Parce que le roman se concentrera, au travers d'une fiction sur le sexisme, sur la façon dont un état totalitaire renversant les valeurs sexistes de notre société ne sera au final qu'un état dictatorial et totalitaire. Et que cela ne concerne ni les femmes ni les hommes, mais les personnes qui font des choses atroces au nom de leur sexe. Une bien belle réflexion, et je trouve même assez osée, de la part de l'auteur.

Mais ce qui me bluffe réellement dans ce livre, c'est le renversement final qui donne toute la saveur au travail de politique et de rapport de sexe posé dans le livre.
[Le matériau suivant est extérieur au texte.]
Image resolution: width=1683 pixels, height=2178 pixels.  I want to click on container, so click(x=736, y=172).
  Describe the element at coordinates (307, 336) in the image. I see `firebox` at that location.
En effet, l'auteur ne finit non pas sur une morale facile et peu intéressante, celle qui aurait choisi la facilité d'une dictature pas sympa, de féministe extrémiste s'accaparant le pouvoir et qu'on renverse pour remettre une démocratie.

Non, de façon bien plus intelligente, Robert Merle développe un renversement d'un état totalitaire pour une démocratie sexiste ... envers les hommes. Et ce renversement final est magistralement orchestré par le personnage principal qui devient ce que sont les femmes dans notre monde. Entre les regards dans la rue, les considérations de bas-étage ou le renvoi continuel à une position sociétale précise (et pas forcément voulue), on est dans la dénonciation directe de notre sexisme sociétale. Sauf que l'auteur ne s'arrête toujours pas là, et présente ce monde comme plus juste et plus humain que le notre. Non pas dans une égalité de fait entre hommes et femmes, mais dans une relation de domination des femmes sans conteste. Et là, on touche au superbe, puisque l'auteur nous laisse sur un monde non-idyllique, porteur de questions et de réflexions qui nous sont toutes laissées. Robert Merle ne développe pas plus et c'est ce qu'il fallait, à mon sens : laisser au lecteur le choix de comprendre et retirer ce qu'il veut de cette lecture. le bien et le mal ne sont pas net, dans cette fin. Si le roman conspue le totalitarisme, il ne dit rien sur un éventuel sexisme de la société (présenté peut-être comme inévitable, même si ce n'est pas clairement exprimé). Bref, Robert Merle nous sort quelque chose de bien différent de ce à quoi nous avons l'habitude dans des romans dystopiques du genre.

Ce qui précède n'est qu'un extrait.